▶ **Exercise directions**: Where the records below reach the line containing "has height=1568, width=724.", start transcribing, and end with the line containing "Click help icon next to 전문가 조립 서비스", exactly and with nothing else added.

▶ **Data to use**:
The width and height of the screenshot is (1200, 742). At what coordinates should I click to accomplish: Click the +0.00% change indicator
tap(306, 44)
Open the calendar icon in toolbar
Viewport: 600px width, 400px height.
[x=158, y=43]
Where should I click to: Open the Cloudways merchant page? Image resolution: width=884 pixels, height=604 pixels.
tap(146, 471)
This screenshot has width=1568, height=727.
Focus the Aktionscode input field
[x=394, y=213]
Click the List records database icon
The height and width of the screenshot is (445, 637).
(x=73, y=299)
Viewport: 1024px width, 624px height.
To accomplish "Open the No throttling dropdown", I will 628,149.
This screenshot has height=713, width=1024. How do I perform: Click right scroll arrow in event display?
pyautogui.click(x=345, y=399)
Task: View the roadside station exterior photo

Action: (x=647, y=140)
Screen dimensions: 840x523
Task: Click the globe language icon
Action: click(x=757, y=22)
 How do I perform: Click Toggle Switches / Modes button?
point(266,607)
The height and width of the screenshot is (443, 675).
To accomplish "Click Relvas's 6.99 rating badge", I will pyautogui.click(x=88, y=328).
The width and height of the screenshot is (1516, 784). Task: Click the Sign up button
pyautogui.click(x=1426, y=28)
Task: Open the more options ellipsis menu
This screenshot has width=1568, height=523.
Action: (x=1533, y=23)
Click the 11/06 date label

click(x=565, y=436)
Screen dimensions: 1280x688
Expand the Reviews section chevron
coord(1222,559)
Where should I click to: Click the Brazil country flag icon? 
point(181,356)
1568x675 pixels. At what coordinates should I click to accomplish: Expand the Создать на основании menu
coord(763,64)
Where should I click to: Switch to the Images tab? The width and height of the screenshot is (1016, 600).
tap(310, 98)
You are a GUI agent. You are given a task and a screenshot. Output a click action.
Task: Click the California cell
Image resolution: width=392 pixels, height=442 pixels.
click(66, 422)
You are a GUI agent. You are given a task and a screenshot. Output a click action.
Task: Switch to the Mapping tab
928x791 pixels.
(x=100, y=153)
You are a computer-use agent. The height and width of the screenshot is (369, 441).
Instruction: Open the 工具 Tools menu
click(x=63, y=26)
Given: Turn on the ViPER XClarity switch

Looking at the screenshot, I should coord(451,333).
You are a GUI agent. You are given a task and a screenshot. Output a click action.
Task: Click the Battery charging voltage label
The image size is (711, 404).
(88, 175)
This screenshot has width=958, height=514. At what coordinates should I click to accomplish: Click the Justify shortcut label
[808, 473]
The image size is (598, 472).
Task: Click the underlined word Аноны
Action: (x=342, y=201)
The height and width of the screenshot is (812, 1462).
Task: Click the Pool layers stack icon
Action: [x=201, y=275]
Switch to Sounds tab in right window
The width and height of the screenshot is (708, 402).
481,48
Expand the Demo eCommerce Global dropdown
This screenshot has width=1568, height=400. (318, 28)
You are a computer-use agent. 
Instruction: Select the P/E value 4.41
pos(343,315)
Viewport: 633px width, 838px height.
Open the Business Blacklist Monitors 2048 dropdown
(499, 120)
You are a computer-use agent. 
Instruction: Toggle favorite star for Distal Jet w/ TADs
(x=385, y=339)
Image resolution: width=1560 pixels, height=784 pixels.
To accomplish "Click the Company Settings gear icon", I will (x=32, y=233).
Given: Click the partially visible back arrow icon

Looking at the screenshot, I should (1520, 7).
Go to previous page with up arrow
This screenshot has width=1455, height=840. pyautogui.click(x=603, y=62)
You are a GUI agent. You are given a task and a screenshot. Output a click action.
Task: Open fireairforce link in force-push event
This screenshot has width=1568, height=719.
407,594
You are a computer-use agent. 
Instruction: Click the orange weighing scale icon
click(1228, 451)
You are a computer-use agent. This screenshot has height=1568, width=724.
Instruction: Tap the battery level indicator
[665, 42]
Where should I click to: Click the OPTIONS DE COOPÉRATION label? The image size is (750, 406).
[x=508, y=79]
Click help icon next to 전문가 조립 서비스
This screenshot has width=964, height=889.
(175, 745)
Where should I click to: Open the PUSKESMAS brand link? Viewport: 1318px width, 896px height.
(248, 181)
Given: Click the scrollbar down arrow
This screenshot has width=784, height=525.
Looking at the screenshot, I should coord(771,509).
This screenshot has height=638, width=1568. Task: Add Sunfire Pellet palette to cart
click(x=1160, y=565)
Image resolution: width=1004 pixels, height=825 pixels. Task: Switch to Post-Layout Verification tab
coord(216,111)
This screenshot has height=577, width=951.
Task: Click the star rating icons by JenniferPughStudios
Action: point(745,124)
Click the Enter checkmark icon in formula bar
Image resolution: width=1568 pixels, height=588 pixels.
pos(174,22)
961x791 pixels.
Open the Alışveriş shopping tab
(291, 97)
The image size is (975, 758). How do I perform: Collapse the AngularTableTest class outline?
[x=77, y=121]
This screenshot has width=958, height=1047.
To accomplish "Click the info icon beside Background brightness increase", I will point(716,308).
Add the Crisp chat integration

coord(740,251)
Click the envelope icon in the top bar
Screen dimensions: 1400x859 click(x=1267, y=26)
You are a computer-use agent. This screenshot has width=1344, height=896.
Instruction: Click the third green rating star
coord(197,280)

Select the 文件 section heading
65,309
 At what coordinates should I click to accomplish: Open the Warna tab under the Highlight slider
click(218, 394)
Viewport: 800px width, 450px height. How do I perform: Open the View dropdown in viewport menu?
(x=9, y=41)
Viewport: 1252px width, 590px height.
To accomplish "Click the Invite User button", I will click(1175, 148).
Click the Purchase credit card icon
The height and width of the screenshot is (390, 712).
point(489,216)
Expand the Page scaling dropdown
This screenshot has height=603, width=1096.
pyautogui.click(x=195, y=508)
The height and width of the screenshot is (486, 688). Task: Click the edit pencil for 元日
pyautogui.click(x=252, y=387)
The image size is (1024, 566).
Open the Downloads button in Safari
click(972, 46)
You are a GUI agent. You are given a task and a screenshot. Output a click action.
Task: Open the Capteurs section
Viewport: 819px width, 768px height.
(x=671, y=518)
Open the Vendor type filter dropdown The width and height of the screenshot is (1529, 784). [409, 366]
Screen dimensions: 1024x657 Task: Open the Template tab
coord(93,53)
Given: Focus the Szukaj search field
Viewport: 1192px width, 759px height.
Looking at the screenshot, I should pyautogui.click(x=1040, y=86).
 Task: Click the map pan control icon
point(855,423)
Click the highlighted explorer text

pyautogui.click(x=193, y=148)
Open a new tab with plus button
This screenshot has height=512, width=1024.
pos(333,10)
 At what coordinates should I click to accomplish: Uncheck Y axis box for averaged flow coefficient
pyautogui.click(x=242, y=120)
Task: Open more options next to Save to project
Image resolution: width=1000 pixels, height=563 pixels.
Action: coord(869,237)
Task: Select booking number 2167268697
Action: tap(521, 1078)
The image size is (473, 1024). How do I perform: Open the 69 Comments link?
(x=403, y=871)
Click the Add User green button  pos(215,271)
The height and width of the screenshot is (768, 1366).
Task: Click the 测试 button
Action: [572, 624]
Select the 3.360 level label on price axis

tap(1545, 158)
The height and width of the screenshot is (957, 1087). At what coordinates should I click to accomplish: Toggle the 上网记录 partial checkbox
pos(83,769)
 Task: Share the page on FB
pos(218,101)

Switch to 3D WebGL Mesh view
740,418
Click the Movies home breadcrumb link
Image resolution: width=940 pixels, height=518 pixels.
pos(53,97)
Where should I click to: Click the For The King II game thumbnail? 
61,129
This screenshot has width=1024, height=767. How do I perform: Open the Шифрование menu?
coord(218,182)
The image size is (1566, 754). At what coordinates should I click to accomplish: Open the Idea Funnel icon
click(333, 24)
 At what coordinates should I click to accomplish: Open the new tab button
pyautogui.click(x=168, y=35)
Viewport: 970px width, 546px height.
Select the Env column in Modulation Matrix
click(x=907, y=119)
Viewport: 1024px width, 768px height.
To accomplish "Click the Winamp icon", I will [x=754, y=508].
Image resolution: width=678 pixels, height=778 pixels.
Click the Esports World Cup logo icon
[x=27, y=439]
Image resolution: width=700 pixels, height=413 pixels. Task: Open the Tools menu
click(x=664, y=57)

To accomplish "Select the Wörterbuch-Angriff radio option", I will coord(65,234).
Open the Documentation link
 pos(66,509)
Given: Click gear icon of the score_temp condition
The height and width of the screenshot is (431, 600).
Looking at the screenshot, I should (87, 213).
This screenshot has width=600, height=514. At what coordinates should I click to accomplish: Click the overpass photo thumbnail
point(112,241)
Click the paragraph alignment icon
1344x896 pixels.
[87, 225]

▶ **Answer space**:
You are a computer-use agent. This screenshot has height=1568, width=724.
Instruction: Tap the battery level indicator
[665, 42]
Where should I click to: Click the OPTIONS DE COOPÉRATION label? The image size is (750, 406).
[x=508, y=79]
Click help icon next to 전문가 조립 서비스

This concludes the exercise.